Shield on Orbit: New U.S. Hypersonic Missile Tracking Satellite Was Successfully Tested

17th Jun 2024
Shield on Orbit: New U.S. Hypersonic Missile Tracking Satellite Was Successfully Tested

The MDA agency has successfully conducted the first test of a hypersonic and ballistic space-tracking satellite system. Initial reports confirm the sensors successfully detected the launch of a mock target.

Without revealing too many details

A week after the preliminary announcement, the US Missile Defence Agency (MDA) tested the latest hypersonic missile satellite detection system. The Space Development Agency’s (SDA) Hypersonic and Ballistic Tracking Space Sensor satellites successfully collected data after the launch. The experts will analyse the received data in the coming weeks.

The MDA and SDA develop satellites under different programs, but they will be combined to work in the future. In particular, the HBTSS satellites will carry a medium-field-of-view sensor that will allow them to track even weak targets and transmit data to intercept systems.

The flight tracked by the satellites was the first for the MDA Hypersonic Testbed or HTB-1. The vehicle serves as a platform for various hypersonic experiments and advanced components.

The plan is to build a network of one hundred satellites for global coverage to monitor rocket launches. Some satellites will be in low orbit at a distance of about 1,000 kilometers from Earth, while others will be in medium orbit at an altitude of about 10,000 to 20,000 kilometers. The vehicles will have a lifetime of about five years, and the first 28 satellites will likely be replaced by a second group of 54 satellites.

What is HBTSS?

The Hypersonic Ballistic Space Tracking Sensor (HBTSS) is a satellite system being developed by the Missile Defence Agency (MDA). It works with the Glide Phase Interceptor (GPI) to counter hypersonic threats by providing accurate data to the interceptors.
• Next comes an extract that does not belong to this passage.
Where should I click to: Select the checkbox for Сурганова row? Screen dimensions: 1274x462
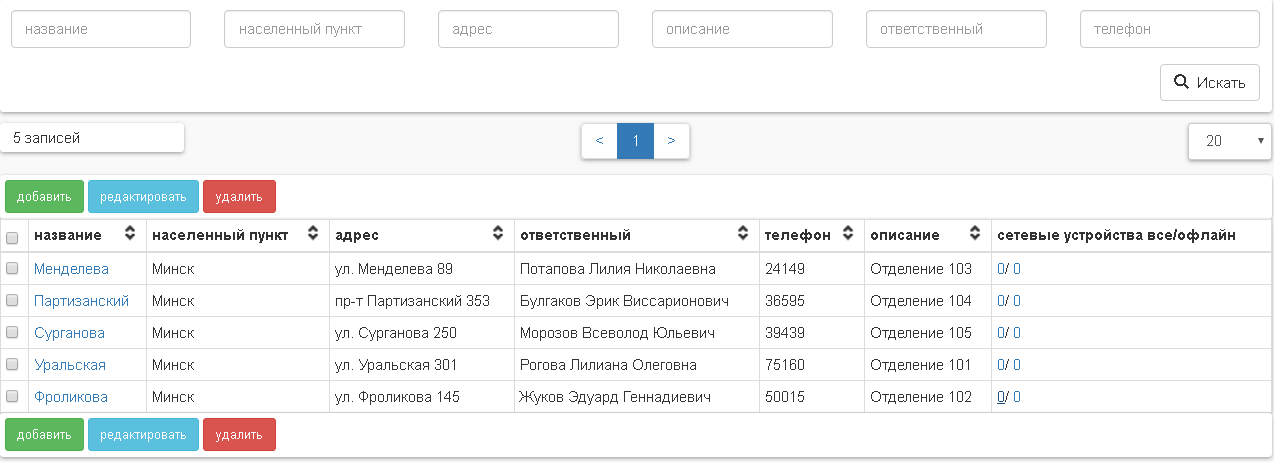(13, 332)
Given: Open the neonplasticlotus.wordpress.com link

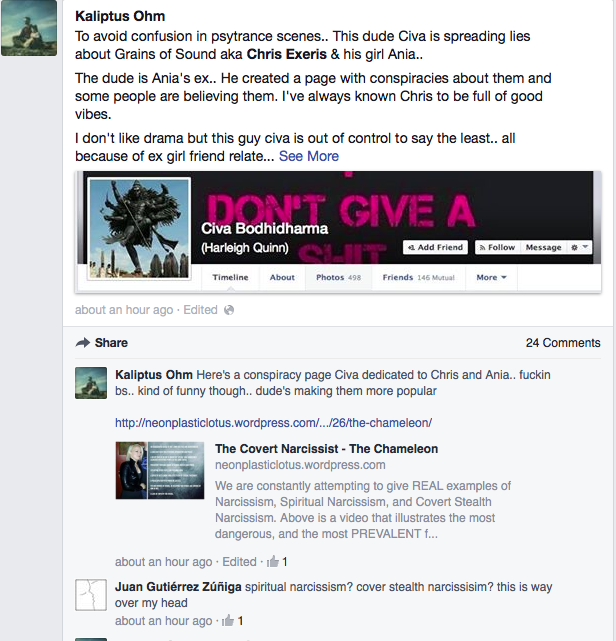Looking at the screenshot, I should coord(273,423).
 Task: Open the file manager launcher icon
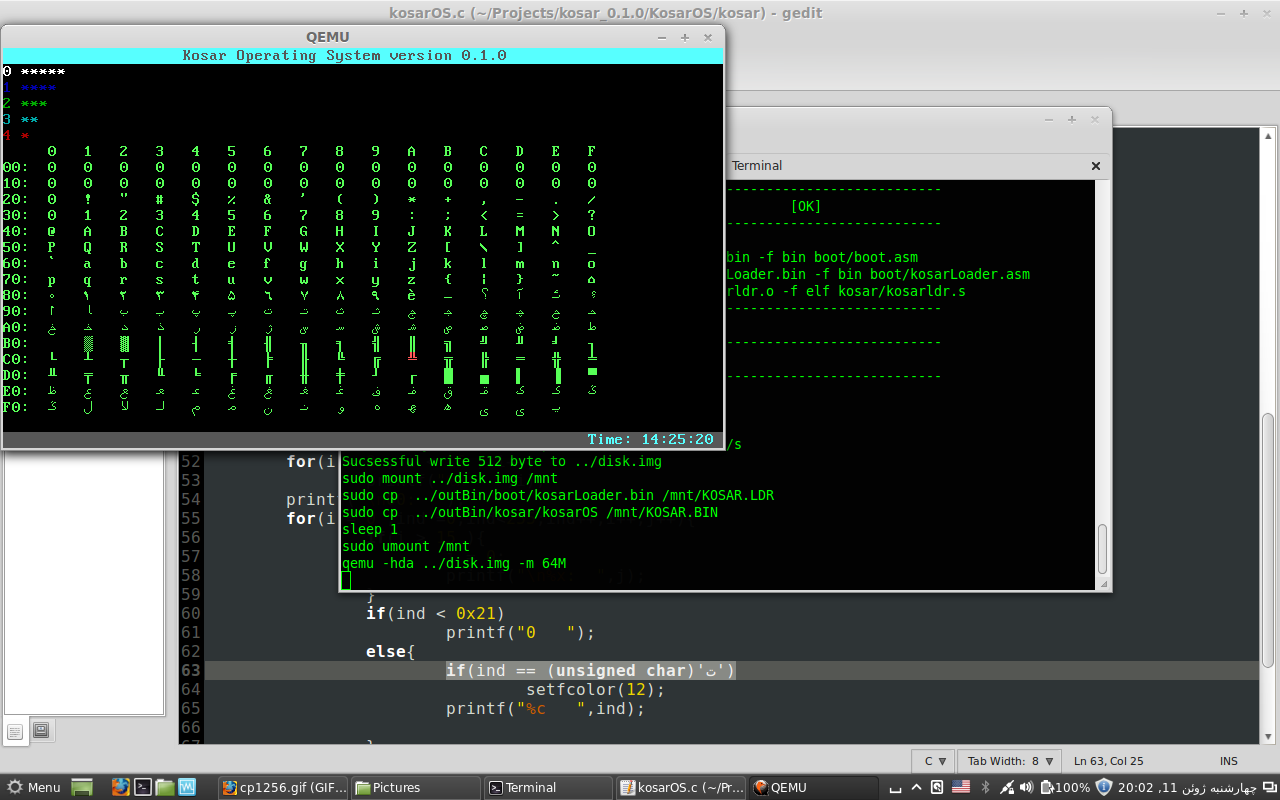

HBTSS can track threats from launch to intercept. It will be part of a wider satellite network being developed by the Space Development Agency (SDA). This network called the Proliferated Warfighter Space Architecture (PWSA), consists of seven layers including tracking, transport, storage, battle management, navigation, deterrence, and support.

HBTSS satellite
This illustration shows how the HBTSS satellites can track hypersonic missiles as they glide and maneuver through the atmosphere, evading detection by conventional missile-tracking spacecraft, such as the Space Force’s DSP and SBIRS satellites. Credit: Northrop Grumman

HBTSS will be part of the tracking tier, which is responsible for global warning and tracking of advanced missile threats such as hypersonic systems. Wide Field of View (WFoV) satellites will relay data to HBTSS Medium Field of View (MFoV) satellites for precision guidance of interceptors.


The development of 28 satellites for HBTSS, which will be launched into low and medium orbit by 2025, is being led by US military-industrial companies L3Harris Technologies and Northrop Grumman, which received $122m and $155m respectively from the Pentagon for this purpose in 2021.
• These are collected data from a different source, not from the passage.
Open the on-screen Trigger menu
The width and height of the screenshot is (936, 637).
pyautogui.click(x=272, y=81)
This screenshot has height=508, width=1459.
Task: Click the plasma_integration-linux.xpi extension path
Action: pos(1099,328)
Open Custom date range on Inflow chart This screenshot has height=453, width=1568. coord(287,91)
Under the two contracts, the companies will produce 14 satellites each, worth about $700 million and $617 million, respectively. Including the launch of the satellites, as well as ground control and support, about $2.5 billion will be spent on the program.

The main task of these satellites is to track hypersonic missiles developed by countries such as China and Russia, as well as to monitor potential missile threats from Iran and North Korea, which are also actively working on their hypersonic arsenal.

Hypersonic weapons are defined as anything traveling at speeds greater than Mach 5, or five times faster than the speed of sound. This is about 3,800 miles per hour (6,100 km/h). Intercontinental ballistic missiles are well above this threshold but fly on a predictable trajectory that allows them to be intercepted.

The first constellation of satellites was launched into orbit on 14 February 2024 from Cape Canaveral, Florida, as part of the US Space Force’s USSF-124 mission by a SpaceX Falcon 9 rocket.